▶ Document segment:
•••••

Tuesday, April 05, 2011

Interview with Supreme Court Justices Editors

Linda Gugin, emeriti professor of political science at Indiana University Southeast, and James E. St. Clair, professor of journalism at IU Southeast, have worked together on numerous books, including a biographies of Sherman Minton and Fred Vinson. Their newest project is the Indiana Historical Society Press book Justices of the Indiana Supreme Court. Gugin and St. Clair took time to answer questions about the book, which includes profiles of the one woman and 105 men who have served on the Indiana Supreme Court.


What prompted you to do a book on all the judges/justices of the Indiana Supreme Court?

After we finished editing the book The Governors of Indiana, we were looking for a new project. We considered doing a book on the justices of the Indiana Supreme Court but then discovered that a somewhat similar work had been published by the Court in the seventies. So we considered a book on U.S. Senators.

At the annual author fair at the Indiana Historical Society in December 2006, Chief Justice Randall Shepard, who wrote an essay in the governors book, asked us what our next project was. He told us he was very interested in having a book on the justices of the Supreme Court. And we confirmed that we could be very interested in editing such a book. He followed up with an email to us and in May of 2007 we met with the Chief Justice and his assistant Elizabeth Osborn to discuss the book. The Chief Justice pledged substantial financial support for the book and assistance in selecting authors.

How did you go about recruiting authors?

Chief Justice Shepard and Elizabeth Osborn were very helpful in our efforts to recruit authors. They identified authors for almost every justice based on their geographic closeness to the subject’s home region or because he or she previously wrote about the justice. The Chief Justice sent a letter in December 2007 to the tentatively identified authors asking their participation in the project. We followed up with letters in January 2008 proposing a subject or subjects for each author and asking them to confirm their willingness to contribute one or more essays.

About 70 percent of the people on the original list that the Chief Justice proposed agreed to participate. We recruited the remaining authors in a variety of ways, including asking colleagues at IU Southeast, inviting some authors who had contributed to the governors book, asking authors who could not participate to recommend someone else, and soliciting suggestions from logical sources in the same home region as the subject. In a few cases people with a strong interest in the subject contacted us to express their interest.

•••••

Page and screen pointing data
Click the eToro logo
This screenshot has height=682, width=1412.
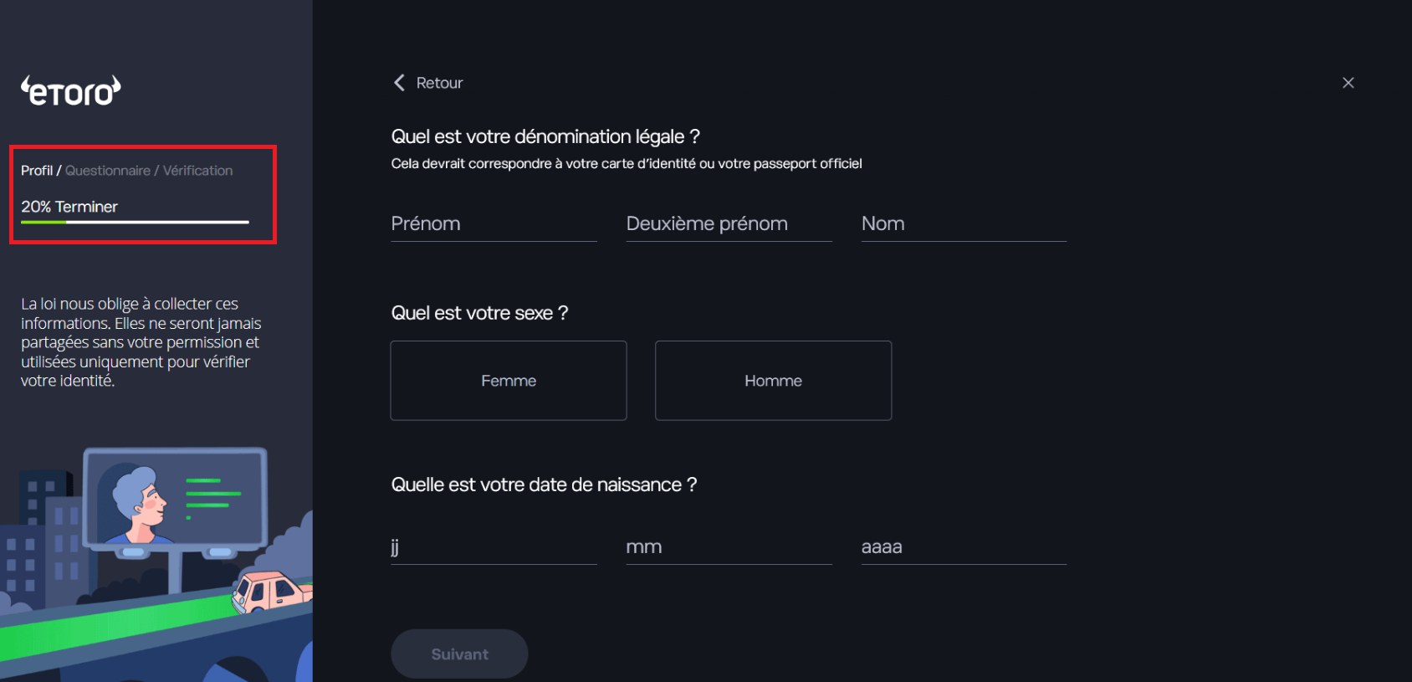[x=70, y=90]
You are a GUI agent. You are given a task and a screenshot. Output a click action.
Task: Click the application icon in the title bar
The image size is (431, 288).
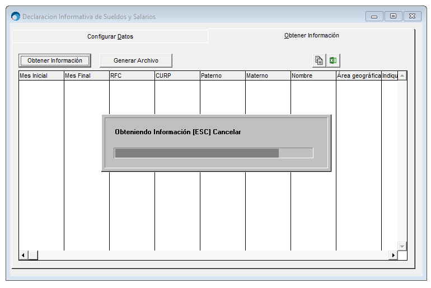tap(16, 16)
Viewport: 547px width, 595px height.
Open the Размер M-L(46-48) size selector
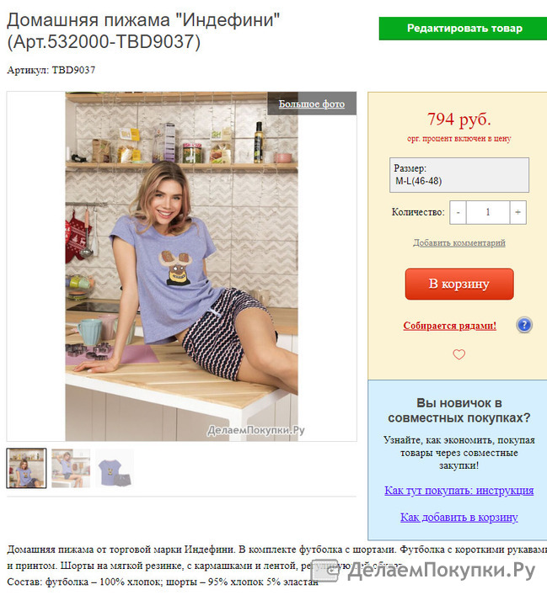[459, 175]
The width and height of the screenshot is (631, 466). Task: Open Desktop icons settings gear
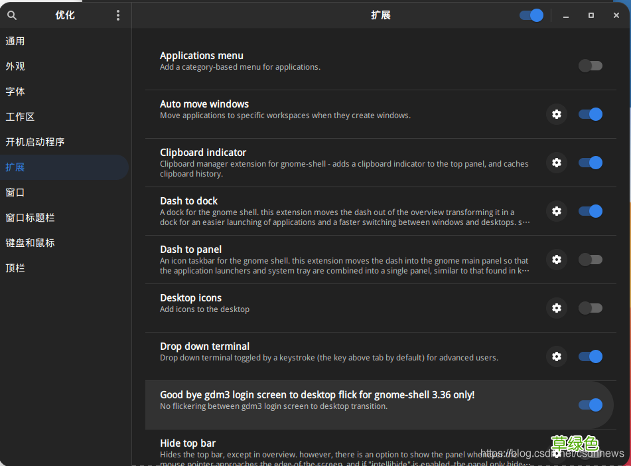556,308
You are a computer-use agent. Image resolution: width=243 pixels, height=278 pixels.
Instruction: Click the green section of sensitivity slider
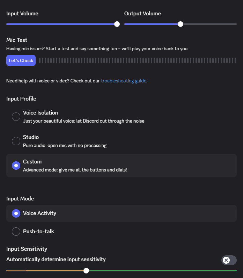point(161,271)
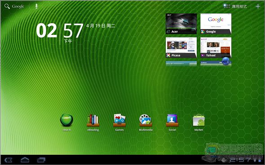Tap the Back navigation button

tap(8, 160)
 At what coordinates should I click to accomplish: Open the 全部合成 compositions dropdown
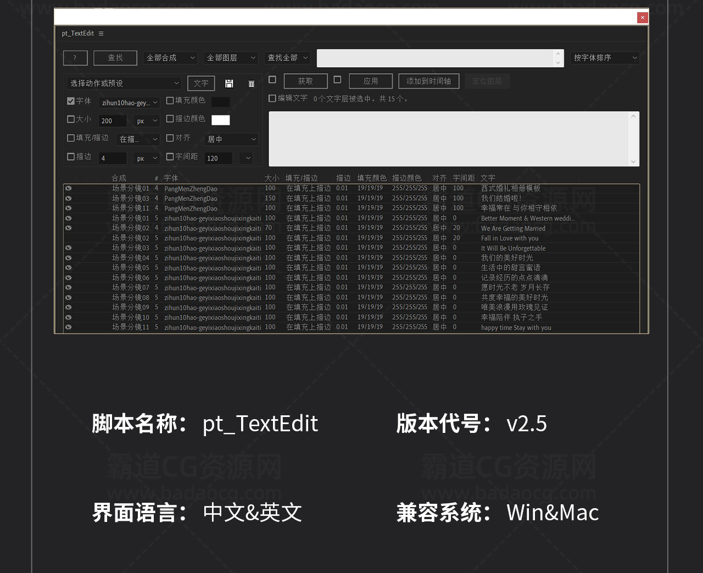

•••••

▶ Problem 1: Retype the portion of the interview between "Interview with Supreme" and "Indiana Supreme Court?", inclusive.
▶ Problem 2: According to the interview, why did the editors at first set aside the idea of a book on the justices of the Indiana Supreme Court? Answer in one to three sentences.

▶ Correct answer 1:
Interview with Supreme Court Justices Editors

Linda Gugin, emeriti professor of political science at Indiana University Southeast, and James E. St. Clair, professor of journalism at IU Southeast, have worked together on numerous books, including a biographies of Sherman Minton and Fred Vinson. Their newest project is the Indiana Historical Society Press book Justices of the Indiana Supreme Court. Gugin and St. Clair took time to answer questions about the book, which includes profiles of the one woman and 105 men who have served on the Indiana Supreme Court.


What prompted you to do a book on all the judges/justices of the Indiana Supreme Court?

▶ Correct answer 2: They discovered that the Court had published a somewhat similar work in the seventies. As a result, they considered doing a book on U.S. Senators instead.